As I reflect on this I’m reminded of the now infamous story of the Facebook bots that were widely reported to have invented their own language, much to the alarm of the researchers that designed them. The reporting is now often used as an example of the worst of the AI hype machine - there was no alarm on the part of the researchers, the bots had simply learned to optimize a metric while by-passing what was in fact the true end goal of the research: having bots learn to communicate using coherent English sentences. The assumption had been that the task (in this case negotiating with another agent over a split between items of differing value) could only be achieved via the intermediary (to the agents) goal of learning the English language. This is analogous to the chess-as-metric idea: with chess the assumption was that you could only win at it by playing it the way humans do, bringing all of our human intelligence to bear on the task.
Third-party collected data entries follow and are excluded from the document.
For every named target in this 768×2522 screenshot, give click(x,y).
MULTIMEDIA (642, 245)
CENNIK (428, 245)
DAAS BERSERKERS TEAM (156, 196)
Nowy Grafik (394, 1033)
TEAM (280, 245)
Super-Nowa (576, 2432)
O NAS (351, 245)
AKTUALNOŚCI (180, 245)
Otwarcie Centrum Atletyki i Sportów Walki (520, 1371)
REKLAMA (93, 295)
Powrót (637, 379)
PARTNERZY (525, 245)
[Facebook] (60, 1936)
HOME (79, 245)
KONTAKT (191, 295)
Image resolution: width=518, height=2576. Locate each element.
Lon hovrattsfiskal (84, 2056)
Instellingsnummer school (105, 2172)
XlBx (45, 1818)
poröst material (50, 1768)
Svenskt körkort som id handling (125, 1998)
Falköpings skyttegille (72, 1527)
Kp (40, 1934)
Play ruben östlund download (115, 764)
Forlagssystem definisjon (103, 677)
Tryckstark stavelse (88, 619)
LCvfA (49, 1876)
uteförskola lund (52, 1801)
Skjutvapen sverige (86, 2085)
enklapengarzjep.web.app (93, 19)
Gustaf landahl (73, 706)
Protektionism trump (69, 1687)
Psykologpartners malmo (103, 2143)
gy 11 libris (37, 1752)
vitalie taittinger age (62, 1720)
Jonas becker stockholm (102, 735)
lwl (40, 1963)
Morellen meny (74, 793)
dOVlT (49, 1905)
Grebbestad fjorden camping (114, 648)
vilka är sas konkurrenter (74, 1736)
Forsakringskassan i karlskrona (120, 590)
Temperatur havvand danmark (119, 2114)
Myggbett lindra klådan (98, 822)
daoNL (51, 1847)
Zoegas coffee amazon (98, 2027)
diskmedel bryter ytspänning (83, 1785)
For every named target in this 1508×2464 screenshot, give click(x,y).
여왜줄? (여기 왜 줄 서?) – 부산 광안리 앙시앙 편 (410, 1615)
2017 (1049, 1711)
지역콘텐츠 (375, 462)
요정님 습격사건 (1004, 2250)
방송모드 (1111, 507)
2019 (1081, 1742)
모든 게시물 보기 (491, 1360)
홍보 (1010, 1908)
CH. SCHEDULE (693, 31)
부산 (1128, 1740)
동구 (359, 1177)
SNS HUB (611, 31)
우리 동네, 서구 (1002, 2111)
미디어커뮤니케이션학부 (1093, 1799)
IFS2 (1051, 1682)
Metrics for AI systems have to be well-defined, and my suspicion is that this makes them almost by definition solvable without something we humans would ever track as “intelligence.” But what does this matter? Sometimes the metric and the end goal are aligned, such as in the case of computer vision and speech recognition: we want systems that can detect objects or recognize words in speech, we directly measure their ability to do those things. But when they’re not, such as when the true end goal is something vague like “solving intelligence,” there may be many lessons learned but at least some AI researchers will simply be in the wrong classroom.